File:  JLCG*-E - Consent to Release Information

(Sample Form)

Colorado school districts are entitled by law to seek Medicaid reimbursement when the districts provide services to Medicaid-eligible students.  The following consent form is to authorize the _________ School District to release to Colorado Health Care Policy and Financing information related to Medicaid services provided to the student identified below as necessary to apply for and recover Medicaid reimbursement.

NOTE: Participation in the school Medicaid reimbursement program does NOT adversely affect the student's eligibility for future Medicaid services in any way.

I give consent and authorize the ______________School District to release to Colorado Health Care Policy and Financing (HCPF) information related to health and other Medicaid eligible services the district provides to the student identified below during the ____________school year, as frequently and comprehensively as necessary to apply for and recover Medicaid Partial Reimbursement for such services.

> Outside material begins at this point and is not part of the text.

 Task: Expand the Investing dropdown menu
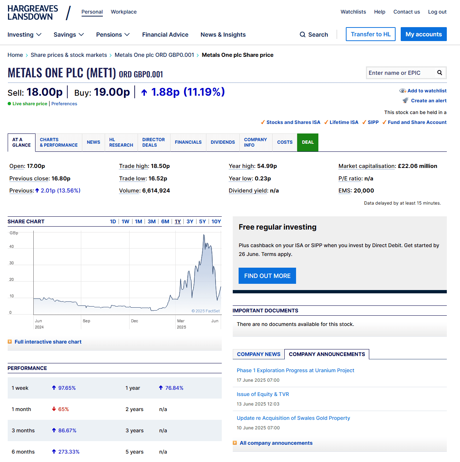(x=25, y=34)

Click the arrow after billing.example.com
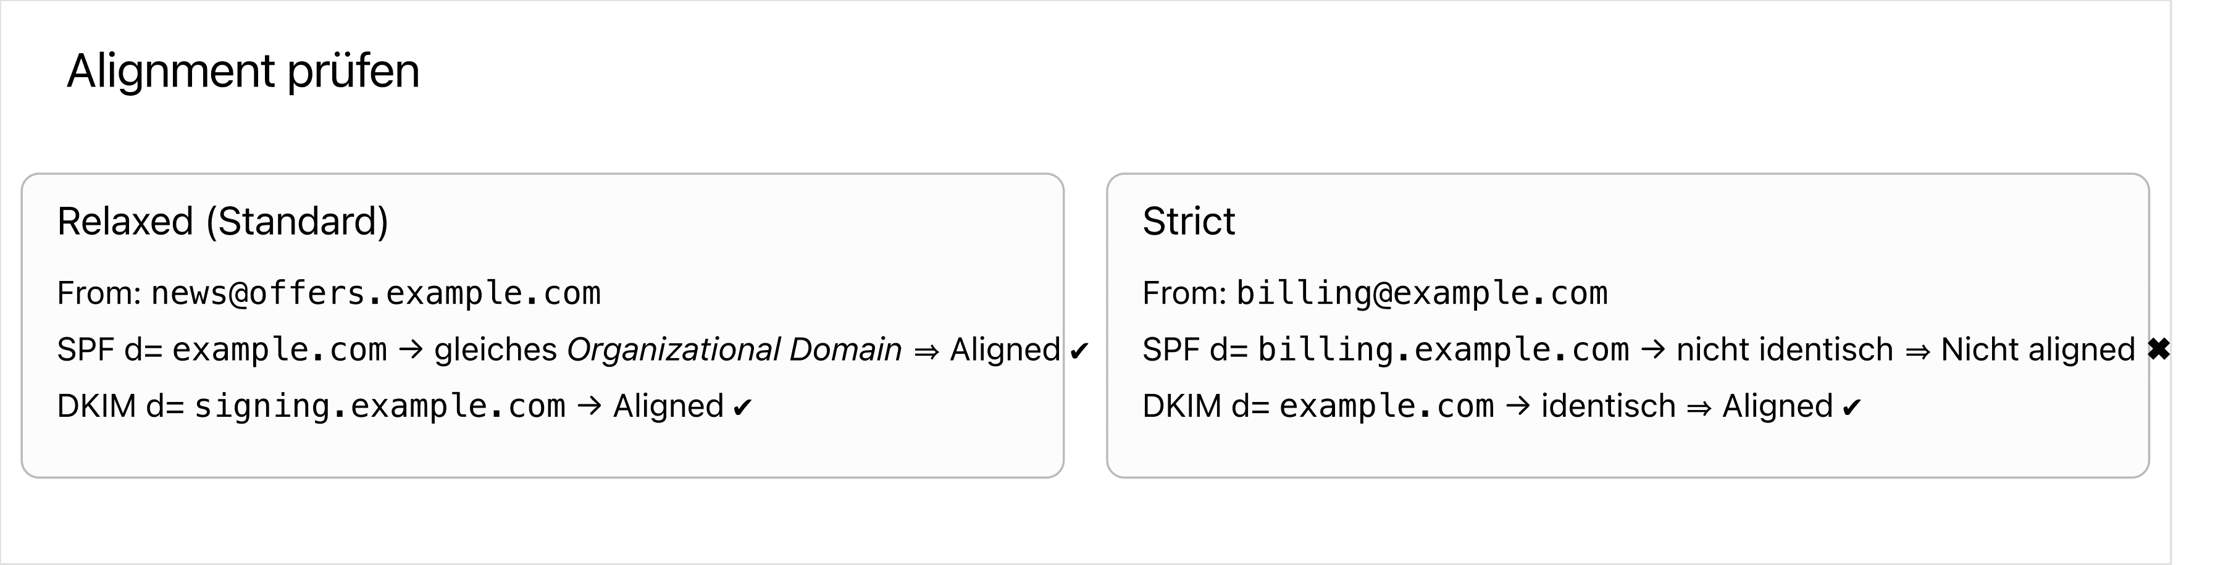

_____________________________                   _________________________

Student Name                                                           Student's Date of Birth

_____________________________                   _________________________

Student's School                                                        Student's Medicaid Number

____________________________________    _________________________

Parent/Guardian Name (or Student Over 18)         Student's Social Security Number

____________________________________    ___________________________

Parent/Guardian Signature (or Student Over 18)    Date

If at any time you wish to revoke this permission, please contact________________.